Second of all, I love chubby women. Cute, curvy, with huge soft tits and a big fat ass just begging for the paddle. Not a strict requirement, as I like all kinds of body types, but BBW's are a personal favorite. If you enjoyed being verbally degraded for your body, I would enjoy doing so, but it would always be blatantly obvious how turned on you made me. I wouldn't really be able to hide how badly I needed to strip you naked, expose your body for me to inspect and abuse, touch you all over, and hurt you all over.
I'm a bit nerdy myself (Software Engineer, wanna-be Woodworker, interest in Mathematics, Archeology, and a range of other topics) and I like other nerdy people. People who are passionate about their interests, enjoy learning new things, making things, exploring the world. I want someone I can be real friends with.
I also want someone who wants to open up about her kinks and needs, share her fantasies and fetishes. Someone who has experienced rejection or judgement for it in the past and just really wants someone who not only won't judge, but will likely be into all her depraved desires.
Being kinky and nerdy doesn't always equate to being a social butterfly, and that's fine. I honestly kind of enjoy women who are a bit awkward. Maybe you need some help opening up, someone who will reassure you that your fetishes don't make you a bad person, or just someone who will do his best to understand what you actually mean when it's hard for you to explain something clearly. I also don't mind when that is accompanied by a desire for attention, a desperation to be accepted. So many women try to hide when they feel needy because, strangely, a lot of men don't seem to understand it. But I personally can't understand how someone could not enjoy being needed.
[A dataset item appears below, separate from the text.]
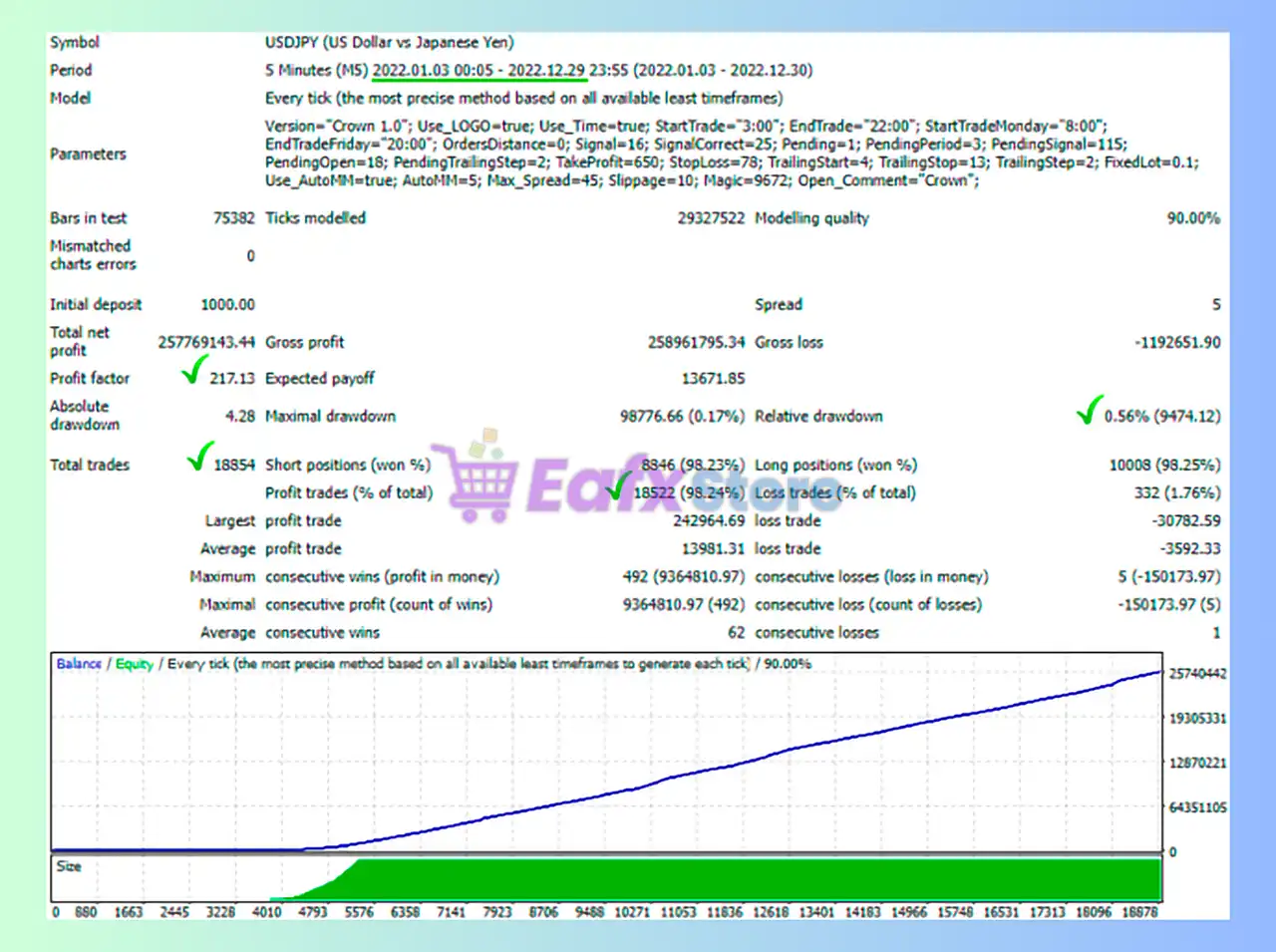Click the green checkmark next to Total trades
The width and height of the screenshot is (1276, 952).
click(200, 457)
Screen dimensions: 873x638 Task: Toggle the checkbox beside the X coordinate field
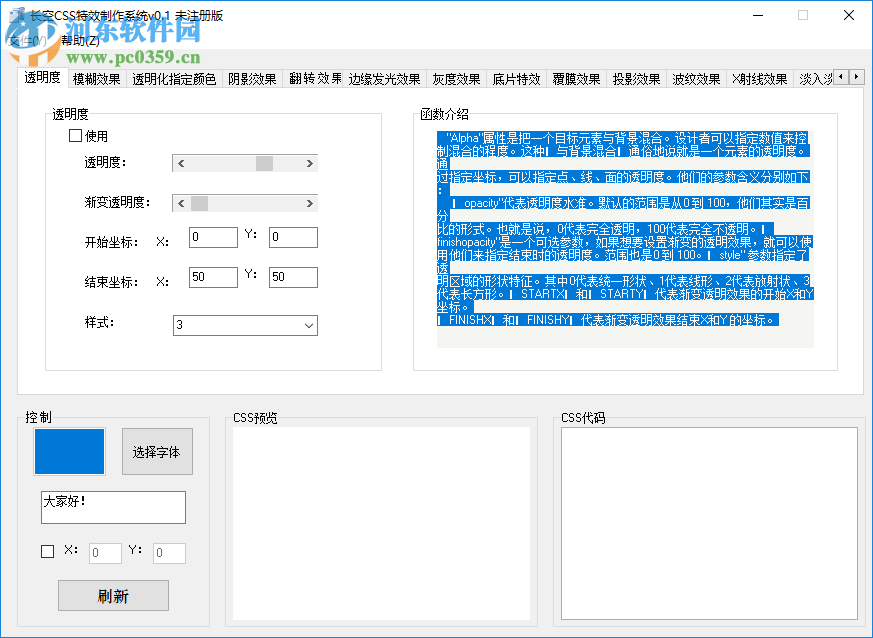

I'm a sexual sadist with decades of experience with kink, and I'm looking for someone I can explore the extremes with. I need a woman who wants to be the victim, wants to feel scared when I suddenly start grabbing her and yanking her clothes off, wants to struggle and try to escape as I expose and violate her. I want a woman who will beg, plead, and try to bargain her way out of the humiliating punishments and abuse, knowing that doing will just make me enjoy it more. I want a woman who needs to be broken, needs to cry, and needs to know that her helpless uncontrolled sobbing only marks where things really being.